There wasn’t much expected of the newcomers. Aquino admitted that he did not have any robotics experience until getting involved with DARwIn, and Akatsuka said he only had “basic proficiency in Java.”

To make up for this, the learning curve was steep. “It really started to ramp up towards the end,” Aquino said.

“Academics came first, the team came second and everything else followed,” Akatsuka added.

In April, the team traveled to Bowdoin College in Maine for the national competition — the RoboCup U.S. Open. For Aquino and his fellow neophytes, the national competition was a good primer on what competition at Eindhoven would be like.

“You know PennApps hackathon? This is the same deal,” he said. “Over the course of three days, I slept about six hours.”

That kind of dedication earned Penn top place at Bowdoin, and assured Aquino and Akatsuka a spot on the international team. The undergraduates took internships in the GRASP laboratory — General Robotics, Automation, Sensing & Perception — to facilitate the cost and logistics of getting to Europe in the summer.

The team began competition on June 27, a rainy Thursday. “Eindhoven was a lot of the same,” Aquino said, comparing it to the Bowdoin competition. “It’s a whole lot of experimentation, really.”

The undergraduates performed in the Standard Platform category, a set of matches where each team has the same robot. “It’s mostly a test of software,” Aquino commented. There, they won in their first match but were defeated in the intermediate round.

Meanwhile, the graduate students performed in the kid-sized humanoid category. Penn’s team went undefeated, reaching the finals on June 30.

Samarth Brahmbhatt, a graduate student in the robotics program in the School of Engineering, and a first timer to the world of RoboCup, was excited at the prospect of competing.

“It definitely has been exciting. This was my first year in RoboCup, so we got to learn what other teams think, what they think about the whole thing. It was really fun,” he said.

Brahmbhatt pointed out that this year, the competition was stiffer than he expected.

“We had to work harder than other years. The ultimate aim of this is to forward research, so we don’t have any secrets from the other teams. This year, a couple of teams had taken our code and our strategies and improved themselves.”
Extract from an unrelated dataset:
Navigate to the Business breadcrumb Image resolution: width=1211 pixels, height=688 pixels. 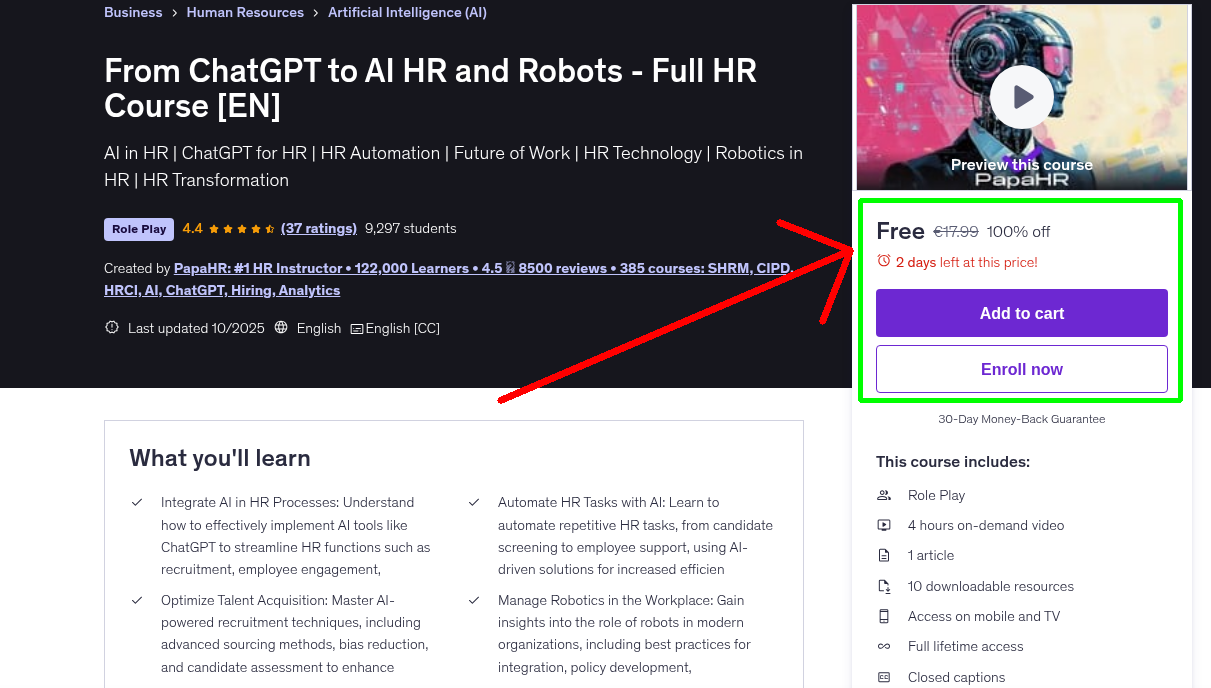point(133,12)
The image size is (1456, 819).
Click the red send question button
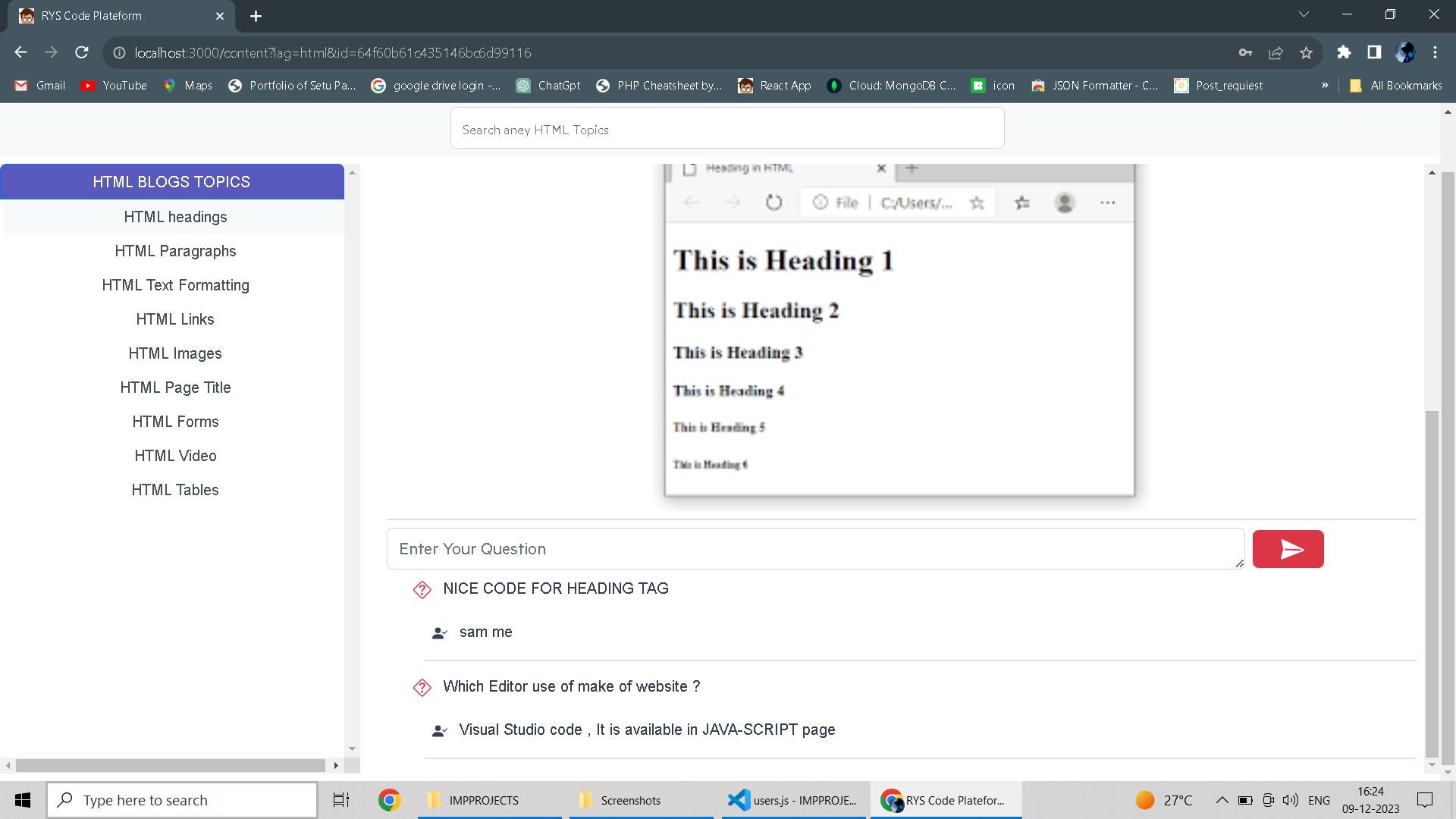[x=1288, y=549]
“We also had hardware problems with some robots … but we had a couple of people who were good with working on the hardware,” Brahmbhatt said.

Daniel Lee, director of the GRASP lab and a professor in electrical engineering who also advises the team, said that their victory “shows that Penn students are right on the cutting edge of robotics research,” he said.

“They were able to successfully compete against much larger and better funded teams from the U.S. and around the world,” he added.